秋田難聴者・中途失聴者協会 第7回秋田市支部総会が行われました。
●平成28年4月17日(日)秋田県社会福祉会館にて、秋田県難聴者・中途失聴者協会(永井真悟会長) 第7回秋田市支部(足利支部長)総会が開催されました。当日は、秋田市新庁舎の記念式典があり、遅れての出席となりました。私の挨拶の中で、本年4月1日から施工された「障害者差別解消法」についてお話しさせて頂きました。
●障害者差別解消法は、障がい者の意思をしっかりと受け止めるための意思決定支援や地域協議会の設置、相談支援体制の整備など障がい者の尊厳と権利を義務付けた総仕上げの法整備といえ、国の行政機関や自治体、民間事業者に対して、障がいを理由とした不当な差別を禁止するものであり、障がい者であることのみを理由に、商品やサービスの提供を拒否や制限するなど、障がい者の権利を侵害してはならないことが法的に義務付けられました。また、この法律では行政機関や民間事業者に対し、社会的障壁の除去という『合理的配慮』を求めており、具体的には車いす用のスロープの設置、筆談や読み上げ、手話や点字による表示などが該当します。国や自治体、国立大学などにはこの合理的な配慮の提供が義務付けられ、民間の事業者には努力義務となっております。同法は、政府は差別解消のための基本方針を策定するものとし、差別を繰り返し、改善が見られない事業者に対しては、国は報告を求め、指導や勧告をすることができるとしています。同法の施行で障がい者の環境が大きく変わると言えます。

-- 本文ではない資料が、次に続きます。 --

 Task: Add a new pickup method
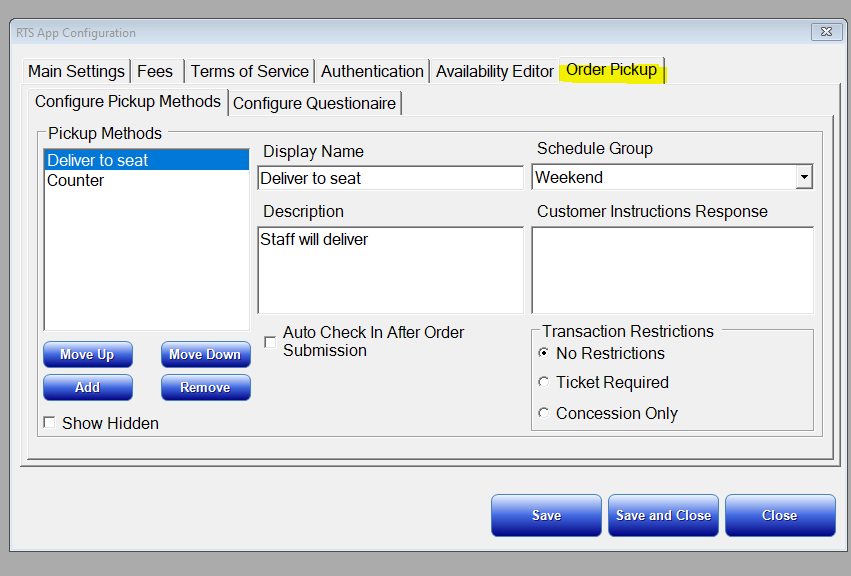pos(87,387)
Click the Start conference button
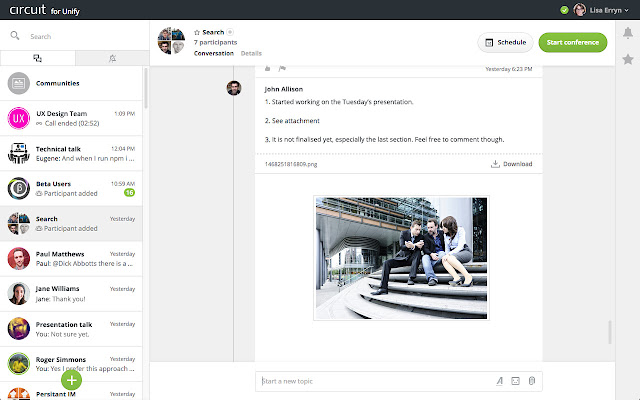 (x=572, y=42)
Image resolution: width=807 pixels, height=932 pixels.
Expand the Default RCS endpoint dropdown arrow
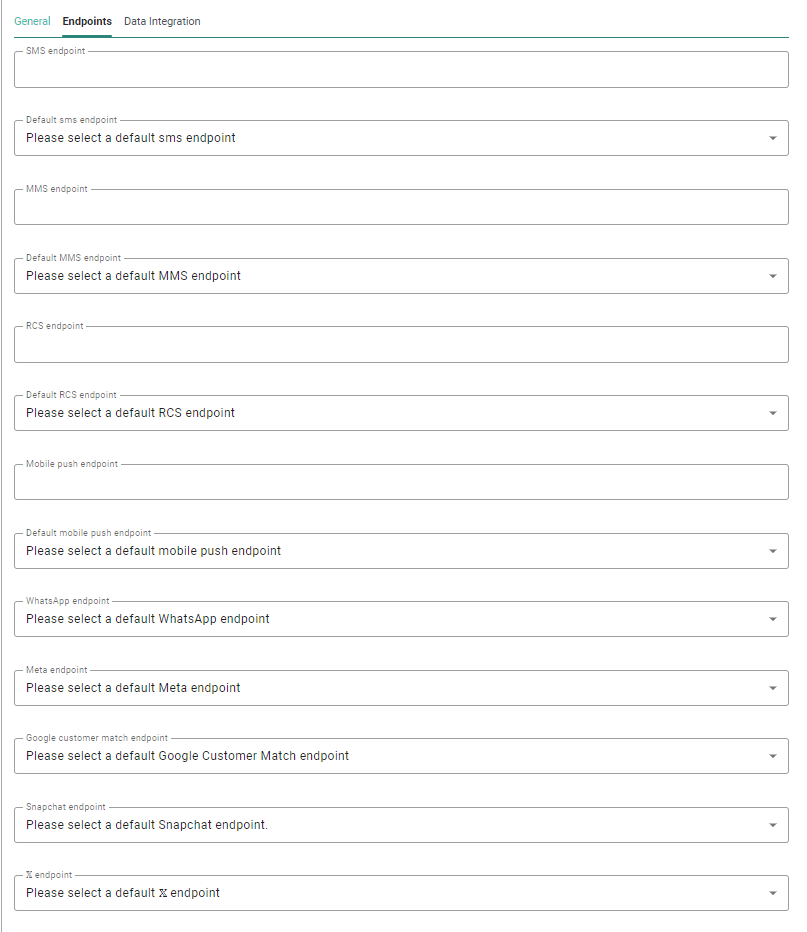772,413
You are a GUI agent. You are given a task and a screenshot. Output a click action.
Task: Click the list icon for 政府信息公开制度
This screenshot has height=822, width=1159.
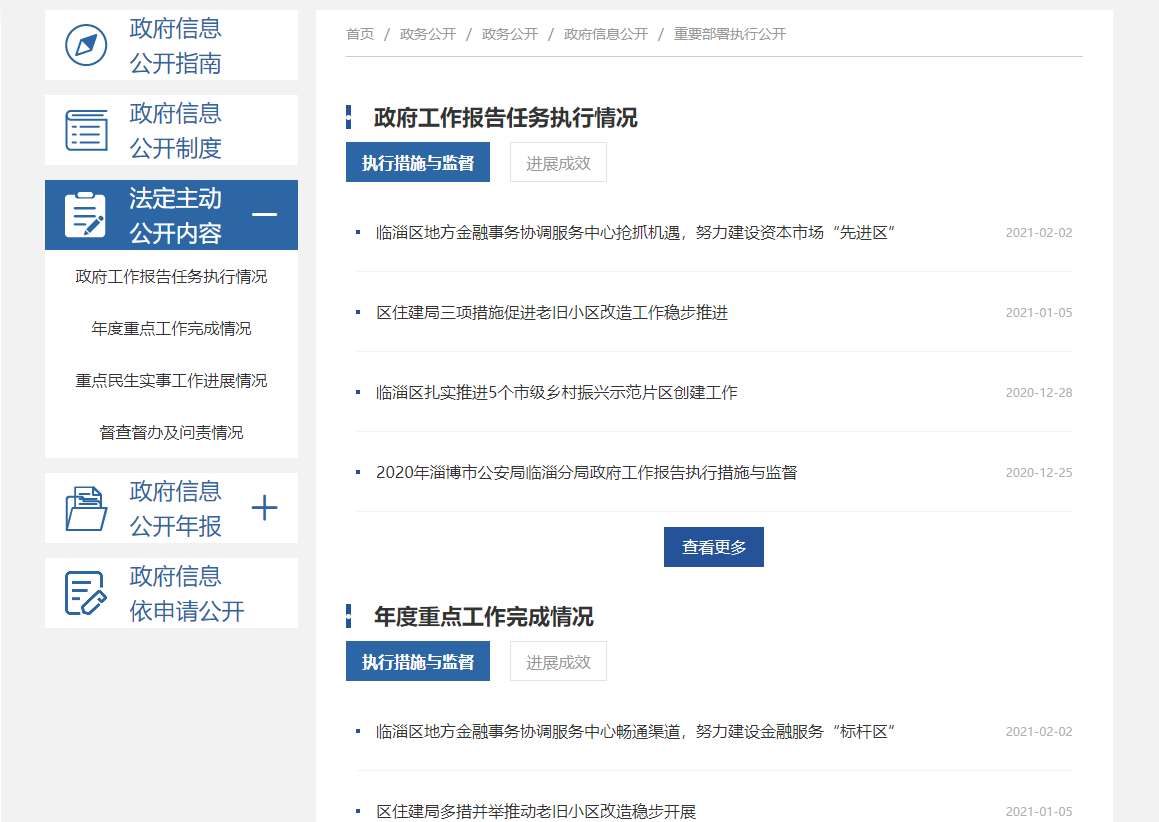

●秋田県では、本年10月に「秋田県聴覚障害者支援センター」開設が計画され、また、3月25日に県観光連盟により誰もが安心して旅行が楽しめるなど高齢者や障がい者へ県内の宿泊施設等の情報提供や相談窓口の「バリアフリーツアーセンター」が県第二庁舎内にオープンするなど、障がい者を取り巻く環境が整備が進んでおります。しかし、「耳マーク」認知度向上・普及促進や職員採用試験、火災報知器助成等まだまだ課題が山積しております。今後も足利支部長はじめ秋田県難聴者・中途失聴者協会、秋田市支部の皆様と一緒にさらなる環境整備、課題解決に向け取り組んでまいります。